Two pilot studies using blood oxygenation level dependent (BOLD) functional magnetic resonance imaging (fMRI) to register and localize BoNT-related changes of cerebral cortex activation were conducted. Both studies showed that effective treatment of spasticity led to a reduction of abnormal extensive bilateral activation of cortical and subcortical areas during actively performed or imagery of finger movement. The between-session contrasts designed to display the specific BoNT effect revealed a significant change in the local BOLD signal magnitude not only in traditional motor areas but also in areas that have been considered to be a part of a “broader” motor system or have only rarely been reported in the context of volitional motor control (posterior cingulate, DLPFC, Broca’s area). Finally, the above-mentioned studies confirmed that fMRI is a suitable tool in studying cortical relief of spasticity and that the three-session study design permits decomposition of BoNT effect from compounding effects of rehabilitation and time [29, 30]. Nevertheless, the promising results have been limited by the small number of subjects.

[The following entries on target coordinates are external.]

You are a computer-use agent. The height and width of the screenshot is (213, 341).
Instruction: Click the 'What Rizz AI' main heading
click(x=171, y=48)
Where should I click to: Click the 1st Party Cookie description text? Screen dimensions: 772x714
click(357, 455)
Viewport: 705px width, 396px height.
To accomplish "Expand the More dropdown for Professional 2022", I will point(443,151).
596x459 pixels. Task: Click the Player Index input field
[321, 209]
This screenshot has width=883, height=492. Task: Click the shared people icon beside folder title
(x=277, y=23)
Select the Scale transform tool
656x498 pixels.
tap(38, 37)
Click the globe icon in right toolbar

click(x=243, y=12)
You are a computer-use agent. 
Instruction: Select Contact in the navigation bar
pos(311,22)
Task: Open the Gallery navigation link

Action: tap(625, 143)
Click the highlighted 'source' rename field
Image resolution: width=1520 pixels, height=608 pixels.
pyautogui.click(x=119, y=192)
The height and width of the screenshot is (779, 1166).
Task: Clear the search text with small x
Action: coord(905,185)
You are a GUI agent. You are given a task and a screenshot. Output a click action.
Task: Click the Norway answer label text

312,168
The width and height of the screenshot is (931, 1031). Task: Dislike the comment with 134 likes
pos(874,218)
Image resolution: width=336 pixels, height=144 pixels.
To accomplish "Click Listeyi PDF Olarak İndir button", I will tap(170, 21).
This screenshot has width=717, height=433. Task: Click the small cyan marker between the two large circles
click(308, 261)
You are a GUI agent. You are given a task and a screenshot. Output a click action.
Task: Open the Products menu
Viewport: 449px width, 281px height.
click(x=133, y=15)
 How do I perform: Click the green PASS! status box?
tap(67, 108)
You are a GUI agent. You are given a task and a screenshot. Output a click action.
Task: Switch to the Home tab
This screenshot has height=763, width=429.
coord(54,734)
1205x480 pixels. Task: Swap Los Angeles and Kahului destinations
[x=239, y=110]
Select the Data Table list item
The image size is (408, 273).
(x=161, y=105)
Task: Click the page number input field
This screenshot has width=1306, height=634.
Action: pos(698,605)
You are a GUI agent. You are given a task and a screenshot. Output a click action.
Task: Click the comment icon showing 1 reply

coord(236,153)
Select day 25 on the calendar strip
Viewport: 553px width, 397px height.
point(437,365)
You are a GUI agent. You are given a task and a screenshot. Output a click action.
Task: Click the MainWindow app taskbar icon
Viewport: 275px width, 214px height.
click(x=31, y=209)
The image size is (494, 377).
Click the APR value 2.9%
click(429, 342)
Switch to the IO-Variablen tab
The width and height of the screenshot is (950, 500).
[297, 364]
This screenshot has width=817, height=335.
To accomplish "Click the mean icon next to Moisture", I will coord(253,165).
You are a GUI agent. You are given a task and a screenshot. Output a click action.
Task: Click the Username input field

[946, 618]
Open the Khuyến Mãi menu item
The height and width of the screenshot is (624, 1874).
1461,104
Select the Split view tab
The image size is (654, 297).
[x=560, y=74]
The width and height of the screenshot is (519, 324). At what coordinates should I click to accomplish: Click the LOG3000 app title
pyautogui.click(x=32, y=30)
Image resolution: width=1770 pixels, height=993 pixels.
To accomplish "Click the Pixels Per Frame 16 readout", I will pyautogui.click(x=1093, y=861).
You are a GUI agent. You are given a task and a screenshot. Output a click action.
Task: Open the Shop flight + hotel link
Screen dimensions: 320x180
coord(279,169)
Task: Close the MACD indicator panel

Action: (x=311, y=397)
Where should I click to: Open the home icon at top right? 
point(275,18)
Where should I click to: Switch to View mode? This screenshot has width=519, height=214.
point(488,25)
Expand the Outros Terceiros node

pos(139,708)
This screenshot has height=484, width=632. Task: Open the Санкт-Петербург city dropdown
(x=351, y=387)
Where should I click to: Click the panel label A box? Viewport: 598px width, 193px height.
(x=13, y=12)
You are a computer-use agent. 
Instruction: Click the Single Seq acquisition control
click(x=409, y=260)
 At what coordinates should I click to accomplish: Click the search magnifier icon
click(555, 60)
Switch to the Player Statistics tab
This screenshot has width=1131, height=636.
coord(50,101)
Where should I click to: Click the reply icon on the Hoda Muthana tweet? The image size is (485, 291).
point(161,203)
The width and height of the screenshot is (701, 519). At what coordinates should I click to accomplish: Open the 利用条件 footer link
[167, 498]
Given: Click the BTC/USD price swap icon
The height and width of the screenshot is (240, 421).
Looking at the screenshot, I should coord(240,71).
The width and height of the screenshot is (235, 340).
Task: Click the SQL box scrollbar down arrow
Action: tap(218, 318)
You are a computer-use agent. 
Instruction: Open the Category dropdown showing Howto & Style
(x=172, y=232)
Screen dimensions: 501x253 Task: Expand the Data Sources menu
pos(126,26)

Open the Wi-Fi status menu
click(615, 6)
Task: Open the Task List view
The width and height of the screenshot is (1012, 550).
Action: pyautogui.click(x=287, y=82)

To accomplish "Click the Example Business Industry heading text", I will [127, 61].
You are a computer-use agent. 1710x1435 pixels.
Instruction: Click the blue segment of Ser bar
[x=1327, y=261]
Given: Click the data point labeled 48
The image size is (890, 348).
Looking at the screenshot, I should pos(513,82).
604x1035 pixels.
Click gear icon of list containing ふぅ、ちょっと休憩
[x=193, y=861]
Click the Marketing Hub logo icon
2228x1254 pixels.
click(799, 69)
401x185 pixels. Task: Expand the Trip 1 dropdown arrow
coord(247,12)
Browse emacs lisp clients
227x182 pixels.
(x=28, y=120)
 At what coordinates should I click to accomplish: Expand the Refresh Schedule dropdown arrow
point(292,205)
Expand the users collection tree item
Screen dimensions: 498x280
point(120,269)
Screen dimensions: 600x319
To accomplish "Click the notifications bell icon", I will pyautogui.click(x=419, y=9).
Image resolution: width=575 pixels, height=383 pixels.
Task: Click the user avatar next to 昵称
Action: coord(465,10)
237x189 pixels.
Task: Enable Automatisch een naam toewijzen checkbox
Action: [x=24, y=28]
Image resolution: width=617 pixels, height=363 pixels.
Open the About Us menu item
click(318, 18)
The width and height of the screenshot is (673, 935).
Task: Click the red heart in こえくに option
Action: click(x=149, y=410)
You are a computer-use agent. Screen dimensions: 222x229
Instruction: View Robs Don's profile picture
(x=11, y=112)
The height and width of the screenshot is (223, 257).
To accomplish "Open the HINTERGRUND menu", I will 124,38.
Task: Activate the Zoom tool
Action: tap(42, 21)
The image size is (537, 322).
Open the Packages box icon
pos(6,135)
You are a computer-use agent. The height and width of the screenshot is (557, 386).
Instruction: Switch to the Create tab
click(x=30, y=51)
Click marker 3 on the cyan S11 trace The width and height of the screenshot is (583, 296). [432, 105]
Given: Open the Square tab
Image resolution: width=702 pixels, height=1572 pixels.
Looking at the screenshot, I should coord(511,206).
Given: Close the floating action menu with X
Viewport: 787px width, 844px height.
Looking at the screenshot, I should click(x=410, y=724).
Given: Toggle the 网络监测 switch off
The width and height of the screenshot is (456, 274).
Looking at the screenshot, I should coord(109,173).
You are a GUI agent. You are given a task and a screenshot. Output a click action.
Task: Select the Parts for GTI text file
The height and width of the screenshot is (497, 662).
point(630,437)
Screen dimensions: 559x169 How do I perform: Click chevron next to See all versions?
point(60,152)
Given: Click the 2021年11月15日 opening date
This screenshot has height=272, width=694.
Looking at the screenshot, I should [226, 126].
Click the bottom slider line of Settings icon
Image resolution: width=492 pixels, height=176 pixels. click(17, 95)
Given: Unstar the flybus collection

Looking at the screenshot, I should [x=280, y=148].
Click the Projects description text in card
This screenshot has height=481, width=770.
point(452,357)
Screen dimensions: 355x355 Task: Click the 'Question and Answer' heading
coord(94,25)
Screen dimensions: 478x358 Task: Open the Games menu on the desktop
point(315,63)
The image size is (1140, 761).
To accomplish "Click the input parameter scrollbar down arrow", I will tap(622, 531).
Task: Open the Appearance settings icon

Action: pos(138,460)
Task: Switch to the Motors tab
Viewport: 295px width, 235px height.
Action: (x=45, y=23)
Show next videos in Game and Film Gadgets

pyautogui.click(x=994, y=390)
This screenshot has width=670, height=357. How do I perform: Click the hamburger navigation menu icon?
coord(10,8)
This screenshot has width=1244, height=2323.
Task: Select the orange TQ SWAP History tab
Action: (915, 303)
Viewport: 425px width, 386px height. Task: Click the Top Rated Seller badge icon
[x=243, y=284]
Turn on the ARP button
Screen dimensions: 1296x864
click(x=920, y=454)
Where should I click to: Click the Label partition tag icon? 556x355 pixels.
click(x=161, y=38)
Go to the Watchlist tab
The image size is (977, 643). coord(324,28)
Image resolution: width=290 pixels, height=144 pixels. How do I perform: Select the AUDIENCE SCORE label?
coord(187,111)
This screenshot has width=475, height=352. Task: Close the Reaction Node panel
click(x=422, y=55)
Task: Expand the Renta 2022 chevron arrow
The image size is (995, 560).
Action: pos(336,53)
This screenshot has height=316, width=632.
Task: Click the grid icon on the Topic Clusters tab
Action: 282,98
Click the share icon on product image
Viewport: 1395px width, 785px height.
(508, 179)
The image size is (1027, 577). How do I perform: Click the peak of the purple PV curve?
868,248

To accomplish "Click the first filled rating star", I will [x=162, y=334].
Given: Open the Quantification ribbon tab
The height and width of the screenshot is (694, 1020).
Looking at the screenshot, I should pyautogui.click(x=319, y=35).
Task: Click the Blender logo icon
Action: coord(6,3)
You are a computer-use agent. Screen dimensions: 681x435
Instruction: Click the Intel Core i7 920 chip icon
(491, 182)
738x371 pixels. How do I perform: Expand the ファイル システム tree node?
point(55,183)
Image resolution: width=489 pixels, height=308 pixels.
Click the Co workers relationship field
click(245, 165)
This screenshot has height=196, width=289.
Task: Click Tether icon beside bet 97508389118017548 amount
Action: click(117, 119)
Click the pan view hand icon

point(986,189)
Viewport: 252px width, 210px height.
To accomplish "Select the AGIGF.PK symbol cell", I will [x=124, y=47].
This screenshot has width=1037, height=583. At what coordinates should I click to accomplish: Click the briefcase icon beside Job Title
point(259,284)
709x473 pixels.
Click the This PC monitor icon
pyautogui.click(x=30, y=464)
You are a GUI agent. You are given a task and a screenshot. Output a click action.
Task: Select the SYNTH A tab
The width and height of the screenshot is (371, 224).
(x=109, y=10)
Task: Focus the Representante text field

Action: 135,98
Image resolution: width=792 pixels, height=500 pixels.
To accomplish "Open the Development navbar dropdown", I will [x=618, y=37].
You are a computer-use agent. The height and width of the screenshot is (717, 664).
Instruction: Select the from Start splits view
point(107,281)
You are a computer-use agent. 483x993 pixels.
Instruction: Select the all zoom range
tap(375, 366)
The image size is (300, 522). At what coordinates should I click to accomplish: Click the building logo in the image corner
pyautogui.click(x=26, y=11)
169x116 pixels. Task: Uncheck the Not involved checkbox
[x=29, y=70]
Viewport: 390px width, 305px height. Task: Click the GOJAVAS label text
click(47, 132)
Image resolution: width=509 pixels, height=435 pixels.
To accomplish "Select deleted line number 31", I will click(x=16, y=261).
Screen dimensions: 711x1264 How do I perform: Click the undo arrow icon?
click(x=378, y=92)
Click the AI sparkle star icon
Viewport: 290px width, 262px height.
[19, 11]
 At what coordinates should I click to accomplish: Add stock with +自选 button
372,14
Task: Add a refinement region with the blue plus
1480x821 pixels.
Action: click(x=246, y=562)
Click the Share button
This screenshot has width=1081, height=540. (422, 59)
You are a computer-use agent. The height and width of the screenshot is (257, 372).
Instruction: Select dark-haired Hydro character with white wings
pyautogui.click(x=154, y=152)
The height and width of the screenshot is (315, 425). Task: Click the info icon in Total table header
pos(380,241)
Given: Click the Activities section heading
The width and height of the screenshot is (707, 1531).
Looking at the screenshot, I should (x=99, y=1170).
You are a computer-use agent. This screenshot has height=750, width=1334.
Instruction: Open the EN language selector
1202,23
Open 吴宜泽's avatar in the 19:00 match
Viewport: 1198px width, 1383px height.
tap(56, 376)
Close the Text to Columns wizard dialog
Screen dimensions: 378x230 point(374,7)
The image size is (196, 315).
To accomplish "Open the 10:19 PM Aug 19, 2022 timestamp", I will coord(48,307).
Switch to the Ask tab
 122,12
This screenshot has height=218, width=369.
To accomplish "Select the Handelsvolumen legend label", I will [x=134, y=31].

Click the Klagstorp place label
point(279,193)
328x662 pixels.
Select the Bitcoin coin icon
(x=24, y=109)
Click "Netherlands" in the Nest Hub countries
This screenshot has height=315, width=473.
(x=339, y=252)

Manganotti et al. [31], in another fMRI study involving patients with PSS treated with BoNT alone, reported a similar effect representing a trend toward normalization of movement-induced brain activation. Detected pretreatment overactivation in the bilateral sensorimotor cortex (SM1, supplementary motor area (SMA)) and cerebellum was followed by decrease in extent of sensorimotor activation with increase in laterality after BoNT application.

In a subsequent fMRI study based on the pilot results [29, 30], using the combination of rehabilitation and BoNT for completely plegic patients with PSS, the alleviation of spasticity following BoNT treatment was associated with reduction of the brain activation volume in response to a motor imagery. The BOLD signal at week 11, when peripheral effect of BoNT was expected to wane (BoNT-off), revealed further volume reduction (Figure 1). The authors hypothesized that BoNT application modifies the process of cerebral plasticity and that this impact might persist despite temporary effect of BoNT on muscle fibers. A notable exception to this trend would be in regard to the cerebellar hemispheres, which either appear similarly active across the three imaging sessions (ipsilesional) or manifest transient activation at the time of maximal BoNT effect (contralesional) [32].

Figure 1.

Functional MRI activation during imagery of finger movement (A) before BoNT treatment, (B) 4 and (C) 11 weeks after BoNT application (group mean statistical maps overlaid in color on the MNI anatomical template). Adapted with permission from Veverka et al. [32].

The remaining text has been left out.